Seeing a Florida gator that's even kind of close is scary enough, let alone the thought of being chased by one, but that's exactly what one Florida Man says happened to him on August 18 while swimming down the Santa Fe River near Ginnie Springs.
According to the post shared by Doug Prince in the Facebook Group "Florida Springs Enthusiasts", he was wearing his long fins and swimming for exercise, saying he was booking it and pretty worn out by the time he was notified about what was happening.
"I was also oblivious until some folks on shore called out to let me know." the post reads, in part. "They were videotaping as it made a beeline right to me. I needed an excuse to take a break so I turned to face the approximately 6' gator."
At that point, Prince says the gator was already close and closing in. As he turned to let his feet drop, the gator stopped its advance. In the tannic color of the Santa Fe, from Prince's position, he could only make out part of its head at eye level.
Hoping to make his point that he was willing to fight for his life, Prince then advanced toward the gator, losing sight of it almost immediately as it completely submerged itself. Tired and still wanting a break from his watery workout, Prince then advanced toward the shore to talk with the people who warned him of his unexpected follower.
"The people on the shore were still watching and informed me it went downstream a little before they lost view. I decided I'd wait a few minutes until the tubers rounded the bed and continued catching my breath. Once they did, I let them know what happened. Coincidentally, these two were videotaping as I swam by them earlier and I played wolf, faking being dragged under the water as the camera swung to me." Prince recounted.
Just when he thought he was in the free and clear, the gator tried to advance on him a second time. Instead of acting afraid, Prince said he just kept a close eye on it and continued swimming about the river; the post continues to credit the folks who warned him and quick thinking to stop swimming away in stopping the gator's advance.

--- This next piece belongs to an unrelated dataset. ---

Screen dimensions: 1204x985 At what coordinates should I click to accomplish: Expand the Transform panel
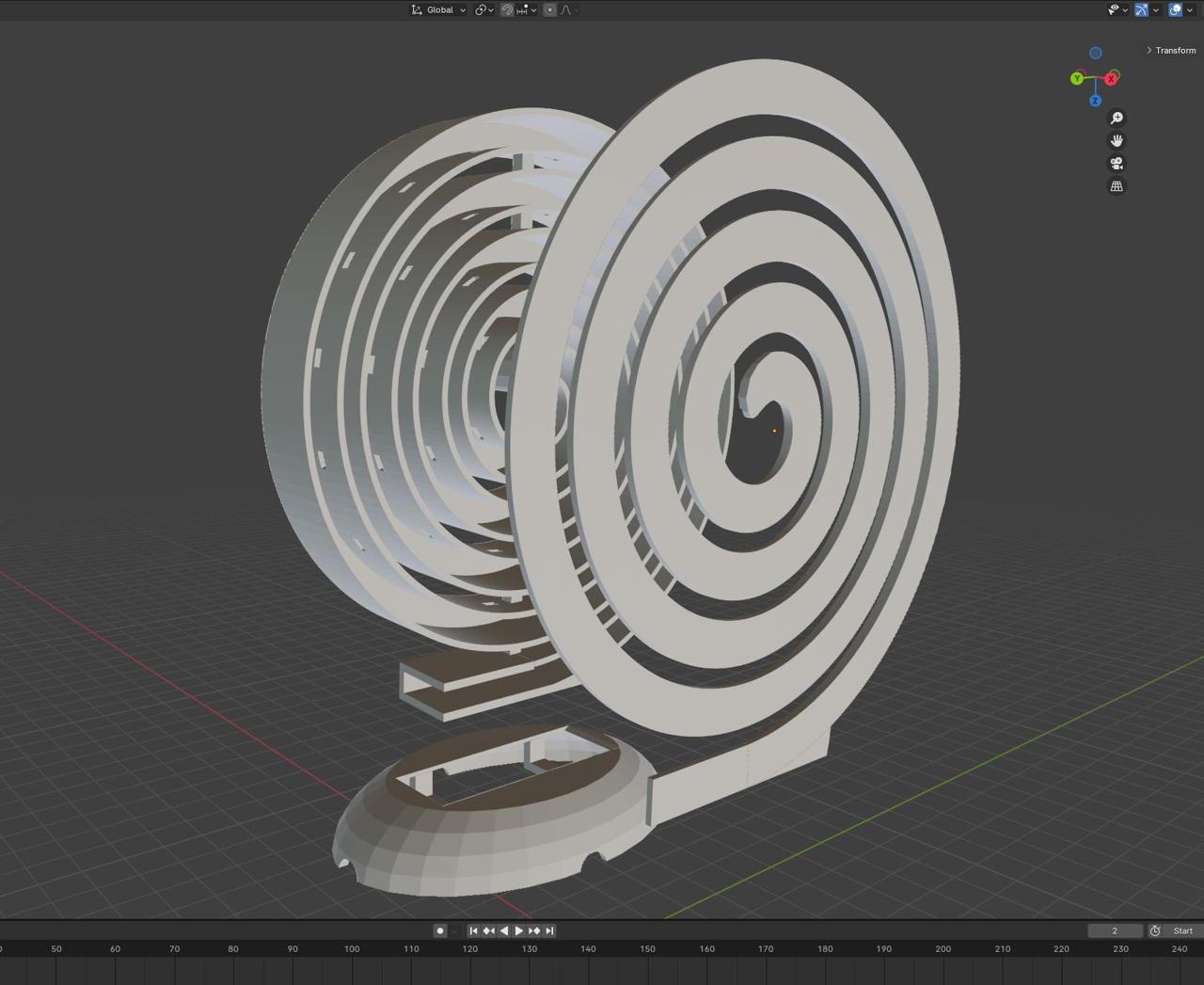click(1171, 50)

"Thankfully it didn't get nearly as close the second time," said Prince. "Just a friendly reminder, don't act like prey animals. When I stopped swimming away that was the key to stopping the advance...If you have kids or are smaller in stature, be aware. I couldn't see my hand in front of my face in that river and would be easy to attack if I was smaller. Thankfully the folks on shore let me know what was up in time. Welcome to Florida, Folks."
According to the Florida Fish and Wildlife Conservation Commission (FWC), serious injury as a result of an alligator in Florida is rare; however, they encourage citizens concerned about an alligator and its behavior to call the FWC's toll-free Nuisance Alligator Hotline at 866-392-4286. The FWC will dispatch one of its contracted nuisance alligator trappers to resolve the situation.
Remember to never feed an alligator and keep your distance if you see one. The FWC recommends only swimming in designated swimming areas during daylight hours, as well as protecting your pets by keeping them on leashes away from the water.